======== Records for processing ========
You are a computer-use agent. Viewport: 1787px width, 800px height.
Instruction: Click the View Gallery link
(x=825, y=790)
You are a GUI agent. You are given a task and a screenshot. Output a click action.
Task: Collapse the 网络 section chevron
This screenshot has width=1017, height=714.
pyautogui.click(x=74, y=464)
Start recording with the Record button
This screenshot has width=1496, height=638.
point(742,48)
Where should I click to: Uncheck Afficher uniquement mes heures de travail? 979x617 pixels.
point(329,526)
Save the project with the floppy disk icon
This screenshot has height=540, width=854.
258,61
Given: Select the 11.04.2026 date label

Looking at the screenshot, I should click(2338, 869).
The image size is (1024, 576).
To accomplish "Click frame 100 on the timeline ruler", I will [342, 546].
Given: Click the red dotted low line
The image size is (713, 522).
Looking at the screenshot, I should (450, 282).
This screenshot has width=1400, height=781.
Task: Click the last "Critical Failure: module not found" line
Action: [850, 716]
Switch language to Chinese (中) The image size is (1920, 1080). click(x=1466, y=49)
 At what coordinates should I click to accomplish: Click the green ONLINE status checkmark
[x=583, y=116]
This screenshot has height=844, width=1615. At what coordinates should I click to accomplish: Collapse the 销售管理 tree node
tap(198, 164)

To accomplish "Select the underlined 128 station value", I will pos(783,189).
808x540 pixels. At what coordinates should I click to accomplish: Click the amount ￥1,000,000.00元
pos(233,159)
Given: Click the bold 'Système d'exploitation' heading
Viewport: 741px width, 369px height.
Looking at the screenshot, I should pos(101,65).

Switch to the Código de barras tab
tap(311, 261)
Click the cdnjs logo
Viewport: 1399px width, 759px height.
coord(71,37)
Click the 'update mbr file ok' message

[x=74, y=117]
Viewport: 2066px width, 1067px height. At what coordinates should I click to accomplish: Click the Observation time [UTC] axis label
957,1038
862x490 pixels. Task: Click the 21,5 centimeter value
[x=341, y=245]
========
◆ **Exercise details**
The answer must be every line of the data that contains the word "agent".

◆ **Expected output**
You are a computer-use agent. Viewport: 1787px width, 800px height.
You are a GUI agent. You are given a task and a screenshot. Output a click action.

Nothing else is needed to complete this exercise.